- Provided text
***

Your pigs will also be under threat from a host of external parasites including mange, lice and flies. Read more about how to take care of this here.
7. Pig breeding and what you need to look out for
Your pigs will typically attain the 200–250 lbs weight range after six months. They will also be ready to breed at this time.
Gilts first go into heat after 3–5 months, and then after every 21 days until they are successfully bred.
You’ll have two options at this time; to bring the gilt to the boar OR to build a separate breeding pen and bring the pair there.
To know whether your gilt is ready for breeding, check for the following:
- Some swelling, followed by redness and wetness (this means the time is close)
- Signs of “standing heat” which should tell you that it’s definitely time. There are two ways to confirm First, you may see the gilt trying to mount other females in the drift. Second, you can confirm this by applying pressure on her back with your hands. If she stands still this is a sure confirmationthat she’s ready.
A new boar may require your help to breed; you’ll just need to hold the pouch, guide him into the penetrating position, and then step back to allow for successful breeding.

***

- Provided material
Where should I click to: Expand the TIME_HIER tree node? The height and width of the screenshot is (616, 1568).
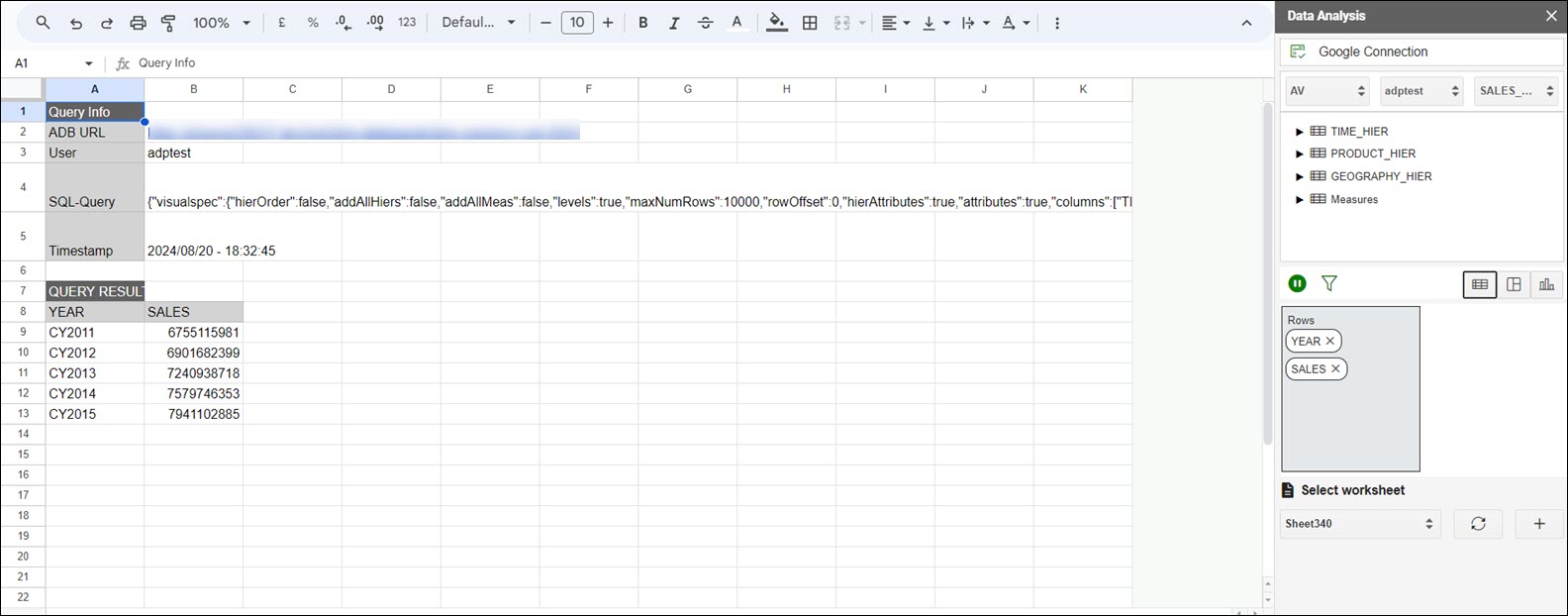1300,132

***

- Brief 1
In the pig breeding text, how often do gilts go into heat after their first heat until they are successfully bred?
- Brief 2
Write a continuation of the pig breeding text, starting after its last sentence.
The data comes from a separate source and is unrelated to the text on pig breeding.

- Answer space 1
Every 21 days.

- Answer space 2
Read more about pig breeding here.
8. Gestation stage
One month to the farrowing day you will need to transfer the gilt to a separate area, ideally one that has some fresh grass on which she’ll have her babies. You will also need to alter her feed ration to an 18% protein 12–15 lbs per daydiet.
In addition, you’ll need to supply some hay to the gilt’s hut which she’ll use to build a nest. This should tell you that the babies aren’t too far off.
Two weeks to the farrowing date you should give her a suitable worming shotto ensure that her babies will be healthy at birth. During the last week you’ll notice that the gilt will eat less food and drink more water. Constantly monitor her until she finally gives birth.
Here are successful farrowing tips to remember.
9. Farrowing stage
When farrowing time finally arrives you will notice that the gilt will lie down and start breathing very heavily, in addition to showing signs of discomfort.
Her position may also change several times during the farrowing process. This process may take several hours and you can almost always expect that some of the babies will be born dead.
Typically, newly-born piglets, i.e. a litter, are 8–12 in number. They are born with 8 sharp teeth which you’ll need to clip using a piglets teeth clipper to prevent the piglets from injuring the gilt’s udder and themselves as well.
You’ll also need to shorten the piglets’ tails to prevent tail biting.
10. Weaning the piglets
Soon after the nursing period is over the piglets will try to start leaving the farrowing enclosure.
Weaning will involve separating the litter from the gilt, and it may require you to get creative. Distracting the gilt with feed while you move the piglets one at a time to their new quarters should work. It is in this new location that you’ll raise the piglets to market weight.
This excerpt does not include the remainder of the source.